« On ne touche pas », de Ketty Rouf : un premier roman qui casse les codes

Prix du premier roman 2020, On ne touche pas s’impose et amène à la réflexion des préjugés et de l’image de soi.

Issu des 65 premiers romans de la rentrée littéraire de septembre, On ne touche pas propose une histoire peu commune : Joséphine, professeure de philosophie le jour dans un lycée du 93 se transforme en Rose Lee la nuit, strip-teaseuse dans une boîte des Champs-Élysées. Deux métiers que tout oppose mais qui, mélangés, nous offrent un cocktail explosif.

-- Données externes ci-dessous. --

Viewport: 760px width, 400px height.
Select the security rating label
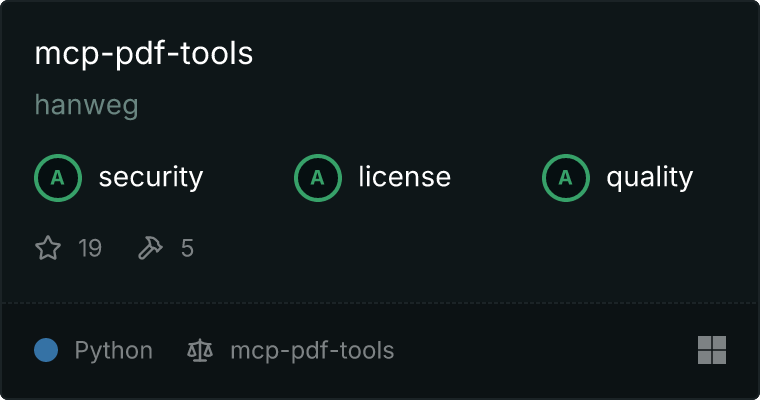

Avec un style très classique mais assez cru, Ketty Rouf ose et dénonce. Inspirée de ses propres expériences, elle nous montre, à travers son personnage principal Joséphine, l’envers du décor de ces deux métiers et démantèle les jugements qui leur sont portés.

Non, être strip-teaseuse, ce n’est pas être une salope.

En faisant le choix de devenir Rose Lee, Joséphine démontre et prouve que chaque femme est libre de faire ce qu’elle souhaite de son corps, du moment que cela lui plaît. Pour Joséphine, danser la nuit est synonyme de libération, de féminité. Non, elle n’est pas à la merci de l’homme, c’est l’homme qui est à sa merci, prisonnier de ses envies : « Tu es la femme qu’il ne peut pas toucher. (…) Ça leur donne l’impression que tu prends ton pied, et que c’est grâce à eux. Tu vas leur rappeler la raison principale de leur existence : bander. Les hommes ne désirent que ça », page 55.

Non, la vie d’enseignant, ce n’est pas de la rigolade…

…et avoir des vacances scolaires n’est pas synonyme de fainéantise. Ayant, pour la plupart d’entre nous, été du côté de ceux qui apprennent, on ne se doute pas un instant des pressions subies par ceux qui enseignent. C’est indéniable : les élèves, surtout au lycée, sont impitoyables et sans retenue. Le rôle de la hiérarchie est donc d’être intransigeante et de lancer des procédures de discipline ou d’enregistrer des rapports lorsque cela est nécessaire. Chose qu’elle ne fait pas, visiblement, pas toujours.

Ce livre est frappant et cruellement réel. J’ai vraiment apprécié ce roman qui ose crever l’abcès et parler de ces choses dont on ne parle jamais. Savoir que l’auteure a elle aussi été professeure et strip-teaseuse rend cette histoire beaucoup plus concrète, réelle, percutante. On s’identifie beaucoup à Joséphine, cette femme au corps imparfait qui trouve le courage de l’aimer, de le rendre parfait, à ses yeux. Elle le dit d’ailleurs parfaitement bien : « mon corps, c’est chez moi ».

Le roman délivre un message très fort, celui que finalement, même en étant professeure de philosophie, Joséphine est inculte. La finalité est moralisatrice et nous prouve, encore une fois, qu’il ne faut pas se retenir de faire ce que l’on aime, même face aux préjugés: « Reine ou pute, qu’importe si les instants les plus heureux de ma vie je les passe ici, nue, avec les faux cils que Coquelicot m’a offerts », page 237.

On ne touche pas est un roman puissant qui nous touche sans nous toucher, juste avec des mots.